Thème 1 - Fillette : Un périodique propagandiste (1915-1918)

Fillette allie l’élégance du trait à l’idéologie patriotique du texte. Premières et quatrièmes de couverture exercent une réelle captation par l’accroche des titres. Outre le souci accordé aux dessins et aux enluminures des intitulés, il faut relever le recours à différents genres littéraires chargés d’entretenir la diversité des lectures sans ennuyer.

Les premières de couverture aux couleurs chatoyantes et aux arabesques art déco flattent le regard. Les personnages saisis en mouvement génèrent une lecture dynamique. Elles suggèrent la situation de l’Alsace-Lorraine et la nécessité d’agir, comme dans Les enfants de l’otage (feuilleton du 14 novembre 1915 au 19 août 1916). C’est l’histoire la plus longue du magazine (8 mois), parue presque simultanément à l’invasion de la Belgique. Le décalage entre le temps du récit et le temps historique est suffisant pour établir une distanciation. Exposer aux lectrices de Fillette la situation de leurs consoeurs belges les rassure sur leur condition privilégiée et favorise l’identification aux deux petites héroïnes. La violence leur est exposée à travers les protagonistes victimes des soudards ennemis.
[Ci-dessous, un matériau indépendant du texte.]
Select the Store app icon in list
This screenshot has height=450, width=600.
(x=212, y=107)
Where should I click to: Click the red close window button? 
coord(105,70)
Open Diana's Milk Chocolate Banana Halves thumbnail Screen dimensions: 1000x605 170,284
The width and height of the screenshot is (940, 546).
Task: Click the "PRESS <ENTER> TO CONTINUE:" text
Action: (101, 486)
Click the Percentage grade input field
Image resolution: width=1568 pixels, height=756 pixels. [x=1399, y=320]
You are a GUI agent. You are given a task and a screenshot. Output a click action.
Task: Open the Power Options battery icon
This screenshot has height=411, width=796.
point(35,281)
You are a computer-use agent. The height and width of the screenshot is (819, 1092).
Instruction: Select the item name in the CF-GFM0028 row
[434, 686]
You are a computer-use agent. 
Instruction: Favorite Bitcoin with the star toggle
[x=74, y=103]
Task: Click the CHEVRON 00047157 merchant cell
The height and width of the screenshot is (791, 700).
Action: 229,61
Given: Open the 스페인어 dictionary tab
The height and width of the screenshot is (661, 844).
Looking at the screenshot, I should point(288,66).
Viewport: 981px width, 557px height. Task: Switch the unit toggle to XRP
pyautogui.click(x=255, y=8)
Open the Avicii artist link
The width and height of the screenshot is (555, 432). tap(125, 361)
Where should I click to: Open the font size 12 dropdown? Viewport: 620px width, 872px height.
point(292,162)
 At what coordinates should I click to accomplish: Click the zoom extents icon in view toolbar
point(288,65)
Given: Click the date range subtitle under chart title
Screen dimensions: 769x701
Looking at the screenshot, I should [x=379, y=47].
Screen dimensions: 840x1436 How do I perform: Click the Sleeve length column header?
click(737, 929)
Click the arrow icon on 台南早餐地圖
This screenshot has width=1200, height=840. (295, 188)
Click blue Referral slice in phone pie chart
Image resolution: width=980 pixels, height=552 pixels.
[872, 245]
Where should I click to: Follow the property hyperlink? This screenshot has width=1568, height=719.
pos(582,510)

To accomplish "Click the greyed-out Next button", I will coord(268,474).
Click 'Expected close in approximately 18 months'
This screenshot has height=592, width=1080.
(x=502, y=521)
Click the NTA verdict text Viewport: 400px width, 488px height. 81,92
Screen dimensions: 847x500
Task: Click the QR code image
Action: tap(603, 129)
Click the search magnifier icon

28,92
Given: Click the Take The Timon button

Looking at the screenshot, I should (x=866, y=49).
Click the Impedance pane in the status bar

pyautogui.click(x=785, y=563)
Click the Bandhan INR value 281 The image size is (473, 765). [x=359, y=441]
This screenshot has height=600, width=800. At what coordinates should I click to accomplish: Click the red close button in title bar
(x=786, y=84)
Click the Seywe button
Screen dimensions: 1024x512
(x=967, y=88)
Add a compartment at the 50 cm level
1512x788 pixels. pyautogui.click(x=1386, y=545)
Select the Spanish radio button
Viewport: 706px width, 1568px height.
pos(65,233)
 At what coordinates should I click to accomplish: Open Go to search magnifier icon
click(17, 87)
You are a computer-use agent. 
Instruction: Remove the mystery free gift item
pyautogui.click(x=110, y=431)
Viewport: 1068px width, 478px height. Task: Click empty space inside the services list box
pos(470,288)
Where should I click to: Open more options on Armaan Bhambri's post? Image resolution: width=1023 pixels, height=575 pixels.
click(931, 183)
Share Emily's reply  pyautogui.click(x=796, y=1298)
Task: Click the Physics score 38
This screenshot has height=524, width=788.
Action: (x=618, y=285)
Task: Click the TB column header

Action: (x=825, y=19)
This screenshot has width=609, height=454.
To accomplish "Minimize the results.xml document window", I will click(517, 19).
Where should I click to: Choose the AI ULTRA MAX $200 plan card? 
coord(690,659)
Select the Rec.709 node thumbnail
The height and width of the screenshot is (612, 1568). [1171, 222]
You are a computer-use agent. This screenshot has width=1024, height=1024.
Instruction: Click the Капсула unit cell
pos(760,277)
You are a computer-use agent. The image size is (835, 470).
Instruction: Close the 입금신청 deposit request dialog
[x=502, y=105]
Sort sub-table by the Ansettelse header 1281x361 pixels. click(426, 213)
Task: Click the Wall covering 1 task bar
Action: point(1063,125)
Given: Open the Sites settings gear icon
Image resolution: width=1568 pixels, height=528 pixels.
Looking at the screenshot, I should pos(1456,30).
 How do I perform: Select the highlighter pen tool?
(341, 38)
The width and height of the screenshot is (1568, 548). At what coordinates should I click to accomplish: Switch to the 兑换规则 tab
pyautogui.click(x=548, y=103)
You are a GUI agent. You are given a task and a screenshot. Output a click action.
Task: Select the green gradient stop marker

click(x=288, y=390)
Parallèlement aux aventures de première de couverture, les histoires de quatrième de couverture entretiennent un suspense, fondé sur les mêmes ressorts narratifs et formels. Leur nombre est équivalent puisque l’on en répertorie onze en quatre ans, toutes issues d’une inspiration cocardière et révolutionnaire. Cette orientation historique déplace le conflit contemporain dans une période de référence pour les pédagogues de 14-18: la Révolution et la Première République. Les jeunes lectrices sont invitées à se considérer comme les héritières des premières républicaines. Les quatrièmes de couverture, originellement sous forme de B.D. en couleurs (vignettes avec cartouche) et non de récits imagés comme les premières de couverture, sont publiées en noir et blanc à partir de mars 1916, par souci d’économie.

Les titres focalisent sur la féminité et la bravoure, associant un prénom féminin au courage nonobstant la jeunesse (Blondinette la petite héroïne de 1914), signalant le statut du lecteur (enfant et fille) à travers un attribut ludique (La poupée aux yeux de jade), une expansion du nom ou une notation spatiale (Edith la Rose du Val d’argent, Coco et Zette dans les tranchées). Ils exaltent la combativité féminine et placent l’enfant au centre des conflits(Française et mère, Bataille de fillettes).

Pour cela, différents genres littéraires sont convoqués : récits longs en images et formes brèves composent un continuum narratif belliqueux. Les histoires à long terme cherchent à fidéliser les lectrices par des rebondissements. Les formes brèves (histoires dramatiques, nouvelles, réécritures de contes, apologues, poèmes) sont destinés à satisfaire immédiatement la curiosité par leur facture. Les lectrices de Fillette doivent trouver des modèles exemplaires de comportement patriotique dans leurs lectures théâtrales comme dans les nouvelles qui mettent femmes et fillettes sur un piédestal. Des préjugés germanophobes sont générés et entretenus par des micro-B.D. au comique farcesque. Fillette est un journal sexué qui propose des héroïnes de guerre pour des lectrices en guerre, qui banalise la brutalisation et n’élude la mort.